Sigh. If any of that appeared in an OFFICIAL publication, then you'd be entitled to your snark. The fact that none of that will ever, in a million pages of PS material, ever be allowed to happen in anything remotely resembling an official capacity, pretty much proves the point that's being made.

How much work would I have to do to start a campaign at the end point of Viking Basterd's campaign? What help would I get from any published material?
 

Yes, but the point is, there is always Cthulu. Exactly what Cthulu is isn't really all that important in the grand scheme of things. The presence of Cthulu is the issue. Additionally the precedes of Elder Gods, Necronomicon, Mu, Lemuria, etc. Strip out all of those references, and you don't really have a Mythos story anymore.
I agree about references. When I think "canon", though, I think more than just references. I think details of geography, timeline etc. Something like the maps and appendices in LotR.

I also like references (which I think is something we have different tastes on, if I'm recalling upthread correctly). I liked that the 4e stuff included references to ToEE, ToH etc even if I didn't follow up on all of them in my campaign. They are evocative, and are an easy way to create colour.

Whereas I don't really need a world map these day (I've run a 6 year 4e campaign that's currently at 27th level using no more of a world map than the inside cover of the module Night's Dark Terror), and I don't need Tolkien-esque timelines.
 

Sigh. If any of that appeared in an OFFICIAL publication, then you'd be entitled to your snark. The fact that none of that will ever, in a million pages of PS material, ever be allowed to happen in anything remotely resembling an official capacity, pretty much proves the point that's being made.

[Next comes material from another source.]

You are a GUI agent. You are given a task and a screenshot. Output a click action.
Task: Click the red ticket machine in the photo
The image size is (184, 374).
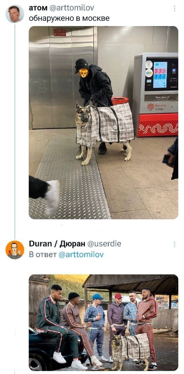[156, 95]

How much work would I have to do to start a campaign at the end point of Viking Basterd's campaign? What help would I get from any published material?

Wait what...so is the argument that WotC doesn't publish people's personal Planescape campaign outcomes in official products? Because if so, we've stepped into the realm of setting totally absurd and impossible standards for change to be possible in a setting.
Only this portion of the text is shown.